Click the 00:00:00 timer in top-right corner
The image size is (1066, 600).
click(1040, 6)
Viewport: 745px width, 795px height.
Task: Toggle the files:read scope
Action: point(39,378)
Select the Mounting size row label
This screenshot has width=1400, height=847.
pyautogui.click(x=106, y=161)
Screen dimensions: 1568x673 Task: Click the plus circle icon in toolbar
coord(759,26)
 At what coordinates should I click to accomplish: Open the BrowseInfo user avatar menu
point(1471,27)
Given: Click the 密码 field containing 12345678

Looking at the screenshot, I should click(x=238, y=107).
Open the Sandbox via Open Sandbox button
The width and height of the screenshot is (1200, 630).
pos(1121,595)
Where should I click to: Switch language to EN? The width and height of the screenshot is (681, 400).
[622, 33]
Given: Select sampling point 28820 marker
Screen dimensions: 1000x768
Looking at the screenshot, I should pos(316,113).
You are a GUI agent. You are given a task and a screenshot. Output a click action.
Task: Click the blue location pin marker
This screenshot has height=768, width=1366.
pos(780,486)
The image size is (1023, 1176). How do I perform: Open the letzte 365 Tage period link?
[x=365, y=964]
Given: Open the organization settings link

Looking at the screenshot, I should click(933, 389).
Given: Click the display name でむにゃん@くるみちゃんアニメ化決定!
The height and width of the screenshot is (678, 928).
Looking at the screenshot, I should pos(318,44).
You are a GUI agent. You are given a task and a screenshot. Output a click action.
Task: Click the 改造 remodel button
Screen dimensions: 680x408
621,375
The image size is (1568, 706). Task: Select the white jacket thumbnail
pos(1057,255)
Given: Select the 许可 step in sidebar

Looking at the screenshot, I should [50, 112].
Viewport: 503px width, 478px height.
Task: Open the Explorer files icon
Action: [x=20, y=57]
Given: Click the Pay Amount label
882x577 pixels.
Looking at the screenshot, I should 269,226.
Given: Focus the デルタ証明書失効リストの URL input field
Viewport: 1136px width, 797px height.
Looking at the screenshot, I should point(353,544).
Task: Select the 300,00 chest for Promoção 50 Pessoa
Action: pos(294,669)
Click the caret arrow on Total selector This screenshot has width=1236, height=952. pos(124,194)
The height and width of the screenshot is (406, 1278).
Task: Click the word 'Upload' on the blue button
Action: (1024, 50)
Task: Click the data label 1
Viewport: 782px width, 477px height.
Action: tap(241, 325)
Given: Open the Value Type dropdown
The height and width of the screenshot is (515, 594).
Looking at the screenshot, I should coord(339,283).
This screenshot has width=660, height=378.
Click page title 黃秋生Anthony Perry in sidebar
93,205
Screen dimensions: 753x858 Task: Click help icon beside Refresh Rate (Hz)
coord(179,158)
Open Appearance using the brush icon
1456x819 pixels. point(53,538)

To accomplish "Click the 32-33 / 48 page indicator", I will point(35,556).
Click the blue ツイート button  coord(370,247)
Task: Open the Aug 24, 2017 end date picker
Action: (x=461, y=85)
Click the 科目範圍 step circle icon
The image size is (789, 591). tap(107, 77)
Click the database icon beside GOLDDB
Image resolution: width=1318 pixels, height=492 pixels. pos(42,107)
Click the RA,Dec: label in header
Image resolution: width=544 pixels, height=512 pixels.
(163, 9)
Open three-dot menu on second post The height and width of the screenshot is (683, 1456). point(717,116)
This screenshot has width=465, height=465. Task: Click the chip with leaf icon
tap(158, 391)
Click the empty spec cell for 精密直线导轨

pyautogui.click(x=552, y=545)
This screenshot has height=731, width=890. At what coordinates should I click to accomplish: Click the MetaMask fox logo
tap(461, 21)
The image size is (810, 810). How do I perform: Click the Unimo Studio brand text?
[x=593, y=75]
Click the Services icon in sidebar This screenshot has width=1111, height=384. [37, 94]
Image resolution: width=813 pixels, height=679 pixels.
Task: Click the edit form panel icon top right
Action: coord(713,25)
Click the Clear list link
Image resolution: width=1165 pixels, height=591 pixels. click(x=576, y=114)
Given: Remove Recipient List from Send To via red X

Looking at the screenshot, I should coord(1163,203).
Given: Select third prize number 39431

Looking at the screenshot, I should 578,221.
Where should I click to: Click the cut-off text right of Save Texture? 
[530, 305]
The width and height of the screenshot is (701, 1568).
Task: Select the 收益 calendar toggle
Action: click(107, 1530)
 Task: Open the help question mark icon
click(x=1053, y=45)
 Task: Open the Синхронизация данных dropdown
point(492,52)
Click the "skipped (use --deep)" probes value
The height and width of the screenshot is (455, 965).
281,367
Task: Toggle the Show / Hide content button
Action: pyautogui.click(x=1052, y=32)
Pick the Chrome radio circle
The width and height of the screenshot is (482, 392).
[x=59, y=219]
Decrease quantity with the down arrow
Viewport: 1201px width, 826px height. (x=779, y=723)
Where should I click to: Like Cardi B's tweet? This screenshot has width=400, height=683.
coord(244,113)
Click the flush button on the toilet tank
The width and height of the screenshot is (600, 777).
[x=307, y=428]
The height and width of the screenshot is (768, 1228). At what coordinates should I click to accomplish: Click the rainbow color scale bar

=-=-=

* Task prompt *
Lines from the one with "Where should I click to: Like" through the end of the data: set these down exactly, including both ends and nothing more.

* Task response *
Where should I click to: Like Cardi B's tweet? This screenshot has width=400, height=683.
coord(244,113)
Click the flush button on the toilet tank
The width and height of the screenshot is (600, 777).
[x=307, y=428]
The height and width of the screenshot is (768, 1228). At what coordinates should I click to accomplish: Click the rainbow color scale bar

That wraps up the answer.